CLIN 29 in Groningen

From partial neural graph-based LTAG parsing towards full parsing
Tatiana Bladier, Jörg Hendrik Janke, Jakub Waszczuk and Laura Kallmeyer

In the present work we address the approach to parsing with Lexicalized Tree Adjoining Grammar [LTAG; 3] as dependency parsing combined with supertagging. We show that predicting 1-best supertags and a TAG-driven dependency tree only allows for partial parsing. We demonstrate that the full parsing step is challenging and propose an architecture which uses n-best supertags and k-best dependency arcs to produce a full parse.

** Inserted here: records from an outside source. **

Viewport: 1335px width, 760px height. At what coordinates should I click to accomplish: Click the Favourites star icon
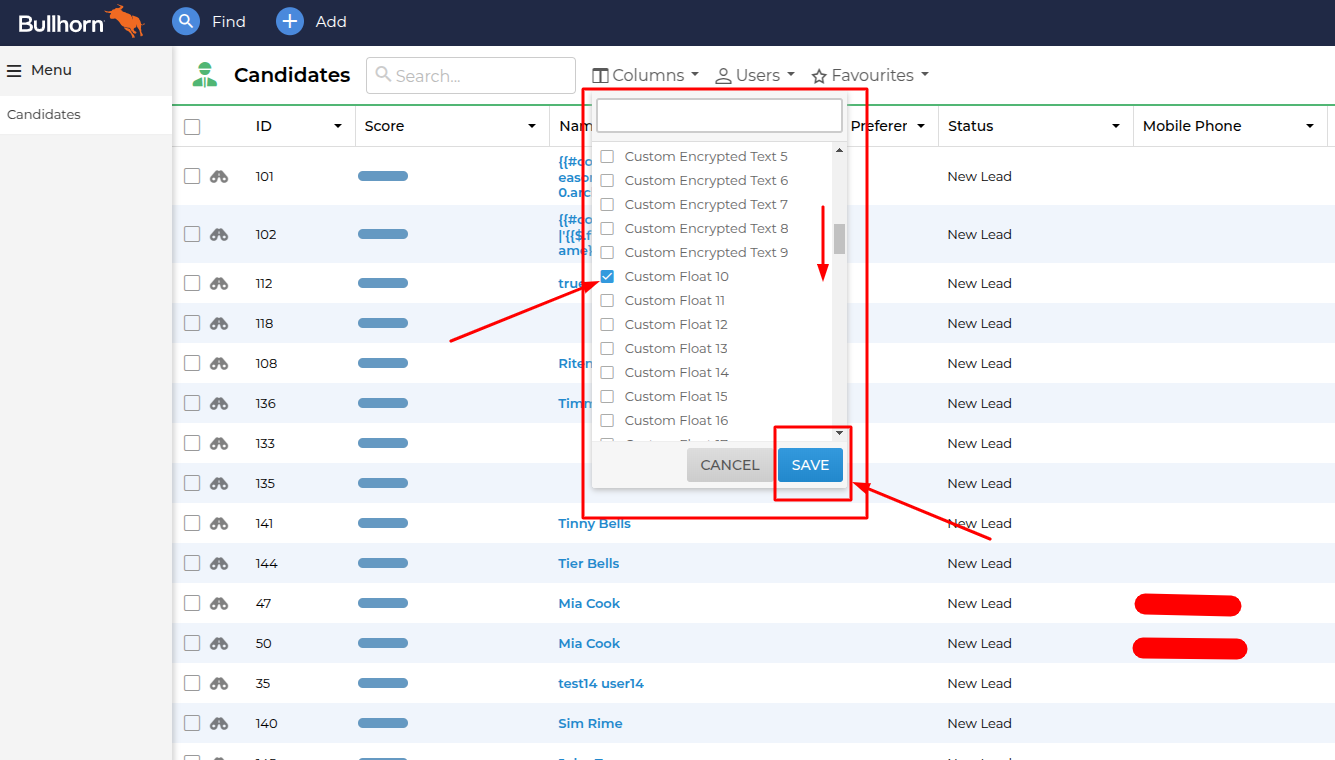[819, 74]
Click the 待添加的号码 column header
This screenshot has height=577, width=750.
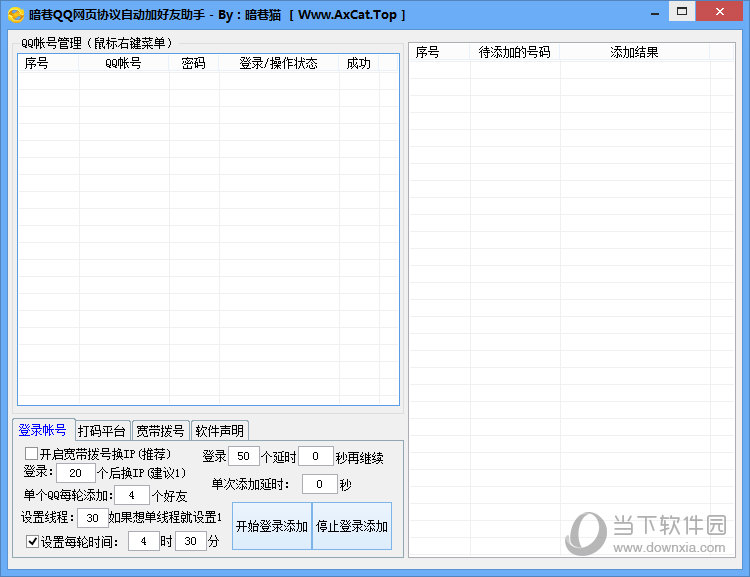pos(514,52)
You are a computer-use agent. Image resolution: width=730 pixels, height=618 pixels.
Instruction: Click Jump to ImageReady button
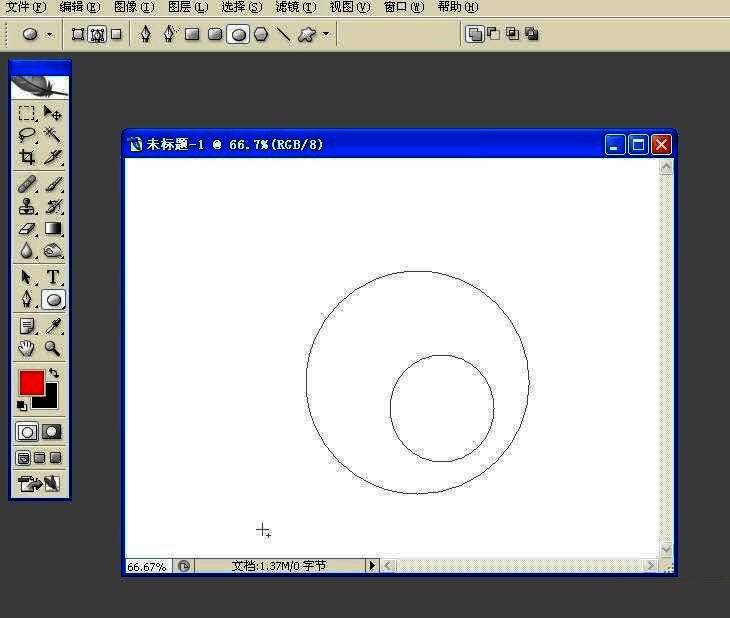click(40, 484)
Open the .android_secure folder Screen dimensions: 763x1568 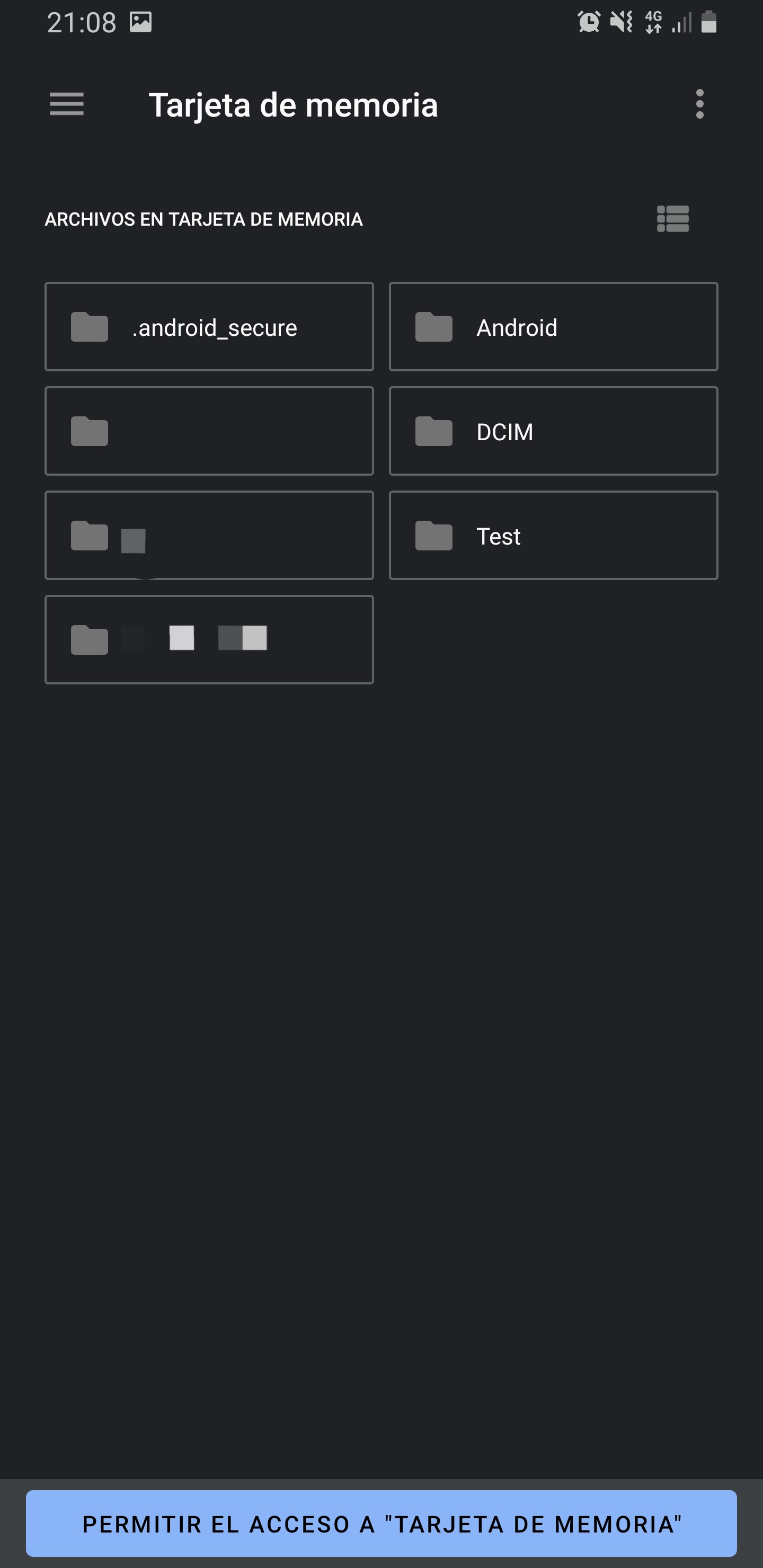[209, 327]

TAG parsing algorithms which include an intermediate step of supertagging have shown an increased performance for both parsing speed and computational costs [2, 6]. However, using 1-best supertag is not sufficient for the full parsing due to a high percent of erroneously predicted supertags. Experiments with larger number of n-best supertags lead to a big number
of parses per sentence, resulting from the lexical and attachment site ambiguities. Kasai et al. [4, 5] addresses these issues with a neural dependency-based architecture which jointly predicts supertags and TAG-compliant dependency trees. However, this architecture only allows for partial parsing. The step towards a full parse is difficult, since a complete LTAG derived tree can only be produced if the model predicts mutually compatible arcs and supertags.

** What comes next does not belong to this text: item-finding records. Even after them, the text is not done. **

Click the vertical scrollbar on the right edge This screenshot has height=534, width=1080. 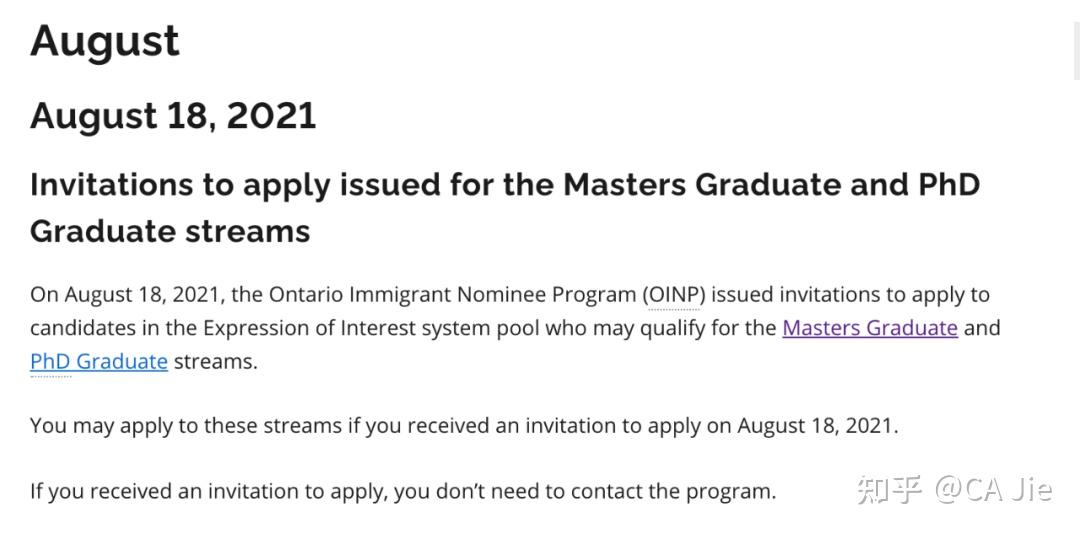click(1075, 40)
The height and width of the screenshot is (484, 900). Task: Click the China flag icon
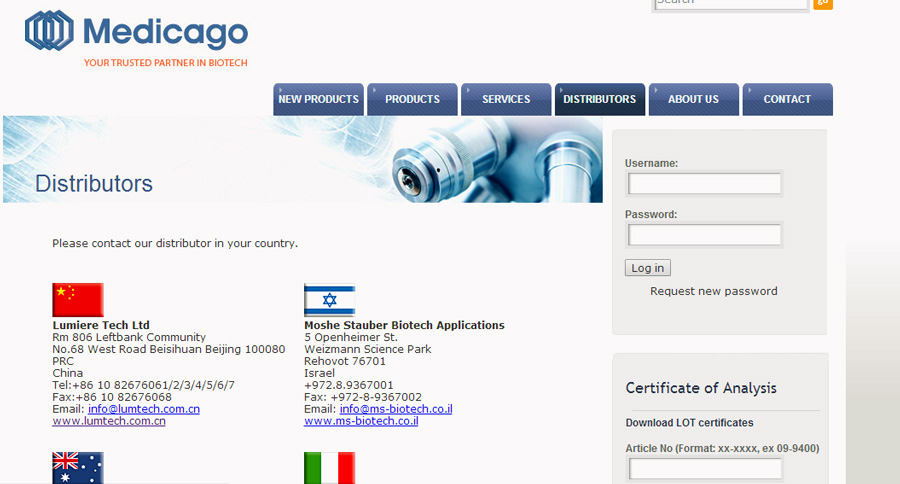(x=78, y=300)
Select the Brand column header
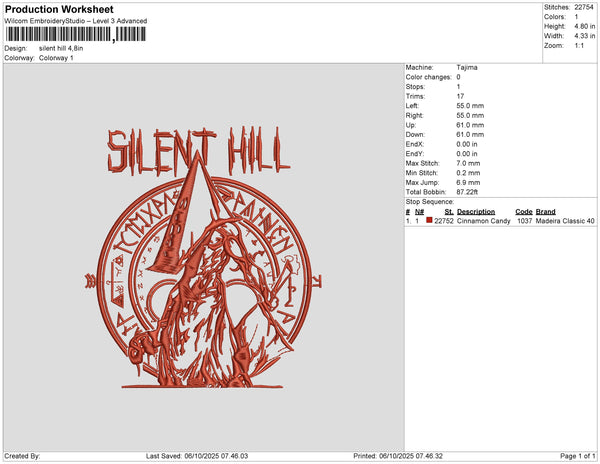Image resolution: width=600 pixels, height=464 pixels. pos(545,212)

To address the challenges discussed above, we adapt the A∗-parsing algorithm for TAG and propose an architecture which uses n-best supertags and k-best arc outputs to produce full parsing trees. We show that this architecture allows for an efficient full TAG parsing while also being sufficiently accurate. We test our architecture on LTAG grammars extracted from the French Treebank [FTB; 1].